Crockett, who has made a name for herself in Washington with a more combative brand of politics, had said late on Tuesday that she did not intend to concede the race to Talarico, and suggested she would launch a legal challenge in the face of voter confusion over polling stations.
Still, Greg Casar, the Texas Democrat who chairs the congressional progressive caucus, called Talarico the “future of the Democratic Party”.
“He unites working people of all kinds to take on the billionaires who are making life unaffordable,” Casar said in a post to X. “He’s going to show Texas Republicans how powerful working people are when we stand together.”
Trump declined to endorse a candidate in the Republican primary, despite an aggressive lobbying campaign from Republican congressional leaders to persuade him to throw his weight behind Cornyn, the 74-year-old incumbent who is seeking a fifth term in office.
The president did not immediately weigh in on the results on Tuesday night.
Cornyn is seen as representing the more institutional, traditional wing of the Republican Party as opposed to Paxton, the state’s firebrand attorney-general who has been unflinchingly loyal to Trump over the years.

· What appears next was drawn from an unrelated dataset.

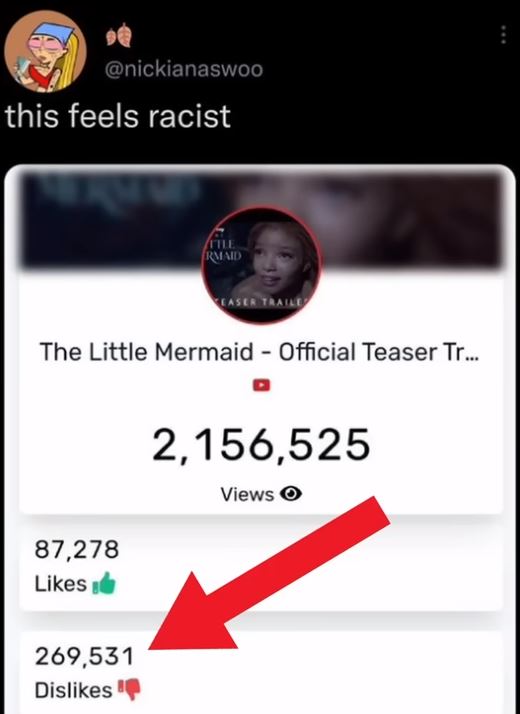The image size is (520, 714).
Task: Select the 'this feels racist' post text
Action: 118,116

The two men will face one another in a run-off election on May 26, after neither candidate cleared the 50 per cent threshold required under state law to win a primary on Tuesday.
That sets the stage for three more months of a combative and costly campaign.
More than $129mn has already been spent on advertising in the Senate primaries in Texas, making it the most expensive Senate primary on record, not adjusting for inflation, according to Financial Times analysis of AdImpact data.
Nearly $70mn has been spent to date on advertisements in support of Cornyn’s candidacy alone — outspending Paxton by a ratio of 16 to one. In the Democratic primary, Talarico also outspent Crockett on ads, with $24.4mn in advertising supporting him — nearly five times the amount for Crockett.
Speaking to supporters on Tuesday night in Austin, Cornyn hinted at a nasty Republican run-off campaign to come.
“I’ve worked for decades to build the Republican Party, both here in Texas and nationally,” Cornyn said. “I refuse to allow a flawed, self-centred and shameless candidate like Ken Paxton risk everything we’ve worked so hard to build over these many years.”
Unlike Cornyn — who Trump once called a Rino, or Republican in name only — Paxton is popular with the Maga base. But he has also proven controversial, and Democrats are confident they could exploit his spate of legal and personal problems at the ballot box.
Paxton was among the fiercest proponents of the president’s efforts to overturn the results of the 2020 presidential election, and spoke to the president’s supporters at the rally on the National Mall on January 6 2021, hours before the attack on the US Capitol.
Paxton was indicted on securities fraud charges that were later dismissed, and was impeached in 2023 by Texas’s Republican-controlled state legislature on charges of bribery, abuse of office and corruption.
Paxton’s personal life is also messy: his estranged wife announced in a social media post last year that she was filing for divorce “on biblical grounds”.